Mesh Xtreme AM2 5000 LIVE review

In terms of hardware, the Mesh Xtreme is about as far from the hi-fi-style PC as you can get. The tower chassis may have a little more verve than Mesh’s normal PC cases, but it isn’t designed with the living room in mind. The idea behind the 5000 LIVE is to set it up elsewhere in your home, streaming media around the house – and around the world – using local networking and an internet connection.

Network hardware suddenly becomes important when you move media around, and the 5000 LIVE’s configuration is better than most. The motherboard provides twin Gigabit Ethernet, but there’s also a Realtek RTL8187 wireless adapter. It’s integrated with the Asus A8N32-SLI Deluxe motherboard on a small riser, and provides both station and access point modes, which means that even if your home doesn’t already have an Ethernet router you can still create a network complete with internet sharing.

Of equal importance is the core hardware – if you take AMD LIVE to the extreme that AMD envisions, you’ll be encoding media on-the-fly to a set-top box while someone else connects to your PC over the internet, while you get on with some photo editing. AMD’s Socket AM2 Athlon 64 X2 5000+ is the CPU at the heart of the system. While Intel’s Core 2 Duo means it’s no longer top of the performance tree, its 2.6GHz still proved enough to produce a benchmark result of 1.21, with 2GB of RAM supporting performance.

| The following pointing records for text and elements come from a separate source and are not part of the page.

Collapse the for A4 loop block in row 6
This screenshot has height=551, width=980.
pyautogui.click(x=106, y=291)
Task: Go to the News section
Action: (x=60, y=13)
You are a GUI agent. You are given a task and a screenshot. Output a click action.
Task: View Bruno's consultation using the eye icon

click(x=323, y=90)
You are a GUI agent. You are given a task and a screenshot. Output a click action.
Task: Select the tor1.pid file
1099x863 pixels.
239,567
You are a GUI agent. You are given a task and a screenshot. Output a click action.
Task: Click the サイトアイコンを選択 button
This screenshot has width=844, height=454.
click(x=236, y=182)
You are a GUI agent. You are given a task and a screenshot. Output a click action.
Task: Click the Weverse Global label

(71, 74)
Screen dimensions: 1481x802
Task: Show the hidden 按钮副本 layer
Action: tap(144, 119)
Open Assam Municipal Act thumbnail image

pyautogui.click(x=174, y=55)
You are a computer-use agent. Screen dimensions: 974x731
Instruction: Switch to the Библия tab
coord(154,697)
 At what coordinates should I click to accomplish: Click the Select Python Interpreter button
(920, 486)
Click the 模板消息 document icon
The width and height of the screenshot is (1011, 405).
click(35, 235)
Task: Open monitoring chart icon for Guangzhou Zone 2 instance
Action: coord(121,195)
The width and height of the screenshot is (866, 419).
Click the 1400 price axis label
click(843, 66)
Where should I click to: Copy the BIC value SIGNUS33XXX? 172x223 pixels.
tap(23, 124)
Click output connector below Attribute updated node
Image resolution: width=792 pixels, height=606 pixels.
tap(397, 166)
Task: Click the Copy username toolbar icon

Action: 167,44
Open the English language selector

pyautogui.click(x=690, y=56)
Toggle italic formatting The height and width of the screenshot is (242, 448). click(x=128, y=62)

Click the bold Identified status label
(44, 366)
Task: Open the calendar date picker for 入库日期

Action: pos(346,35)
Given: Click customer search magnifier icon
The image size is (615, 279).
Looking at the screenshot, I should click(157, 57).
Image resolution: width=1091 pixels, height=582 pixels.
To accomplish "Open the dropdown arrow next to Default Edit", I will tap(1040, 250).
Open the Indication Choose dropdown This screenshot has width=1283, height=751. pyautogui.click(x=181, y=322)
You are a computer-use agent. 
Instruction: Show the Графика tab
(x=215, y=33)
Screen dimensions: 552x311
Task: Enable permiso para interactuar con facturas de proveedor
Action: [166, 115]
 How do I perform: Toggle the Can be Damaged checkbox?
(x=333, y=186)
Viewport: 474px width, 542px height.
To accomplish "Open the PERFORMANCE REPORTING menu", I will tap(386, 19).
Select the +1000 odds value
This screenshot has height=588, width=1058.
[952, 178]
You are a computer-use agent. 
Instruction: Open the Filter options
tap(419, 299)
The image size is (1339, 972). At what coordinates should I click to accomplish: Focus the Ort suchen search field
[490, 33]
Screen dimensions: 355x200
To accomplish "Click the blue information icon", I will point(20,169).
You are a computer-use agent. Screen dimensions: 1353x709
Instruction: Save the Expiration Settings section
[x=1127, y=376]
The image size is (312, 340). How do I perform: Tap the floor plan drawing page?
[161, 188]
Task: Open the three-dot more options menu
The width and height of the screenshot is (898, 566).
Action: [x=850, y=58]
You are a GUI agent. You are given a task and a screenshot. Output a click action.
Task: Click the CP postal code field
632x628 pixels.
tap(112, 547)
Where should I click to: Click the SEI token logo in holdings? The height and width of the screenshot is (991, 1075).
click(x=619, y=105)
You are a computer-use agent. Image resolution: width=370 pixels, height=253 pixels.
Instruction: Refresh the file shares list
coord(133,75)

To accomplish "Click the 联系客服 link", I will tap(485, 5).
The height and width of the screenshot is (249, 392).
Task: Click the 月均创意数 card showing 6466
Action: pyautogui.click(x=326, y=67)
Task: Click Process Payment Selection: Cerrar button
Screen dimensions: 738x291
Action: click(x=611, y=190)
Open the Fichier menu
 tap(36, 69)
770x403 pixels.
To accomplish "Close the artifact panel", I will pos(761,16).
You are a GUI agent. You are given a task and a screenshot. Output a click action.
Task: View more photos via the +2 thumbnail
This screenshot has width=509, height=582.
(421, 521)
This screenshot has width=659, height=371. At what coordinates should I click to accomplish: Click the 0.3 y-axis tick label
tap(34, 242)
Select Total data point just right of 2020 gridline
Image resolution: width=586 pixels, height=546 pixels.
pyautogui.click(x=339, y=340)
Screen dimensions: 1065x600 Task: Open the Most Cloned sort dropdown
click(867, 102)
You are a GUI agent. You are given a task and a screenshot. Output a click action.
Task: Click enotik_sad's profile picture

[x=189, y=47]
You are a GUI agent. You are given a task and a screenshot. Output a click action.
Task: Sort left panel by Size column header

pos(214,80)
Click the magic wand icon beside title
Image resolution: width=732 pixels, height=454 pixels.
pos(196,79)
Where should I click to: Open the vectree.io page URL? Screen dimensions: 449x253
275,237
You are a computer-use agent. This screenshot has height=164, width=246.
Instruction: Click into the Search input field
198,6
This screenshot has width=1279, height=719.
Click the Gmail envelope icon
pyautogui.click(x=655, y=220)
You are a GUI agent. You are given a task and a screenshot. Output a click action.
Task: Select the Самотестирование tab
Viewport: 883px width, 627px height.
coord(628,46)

The 3D gaming potential is also vast, with Nvidia’s highest-end single card, the GeForce 7950 GX2, comprising two GPUs. Two lots of 256MB graphics-dedicated RAM as well as twin 500MHz cores meant the 5000 LIVE flew through our benchmarks – 110fps and 51fps in Far Cry and Call of Duty 2 respectively, both at our toughest settings. Dropping the resolution to the monitor’s native 1,680 x 1,050 saw averages of 113fps in Far Cry and 58fps in Call of Duty 2.

ViewSonic’s VX2025wm is supplied, and it’s difficult to overstate how big a difference the 20.1in widescreen makes. While the resolution won’t allow you to natively view 1080i/p HD broadcasts, it’s a minor quibble, although the lack of HDCP-compliant hardware means that DRM-encrypted HD Video will be scaled down even further.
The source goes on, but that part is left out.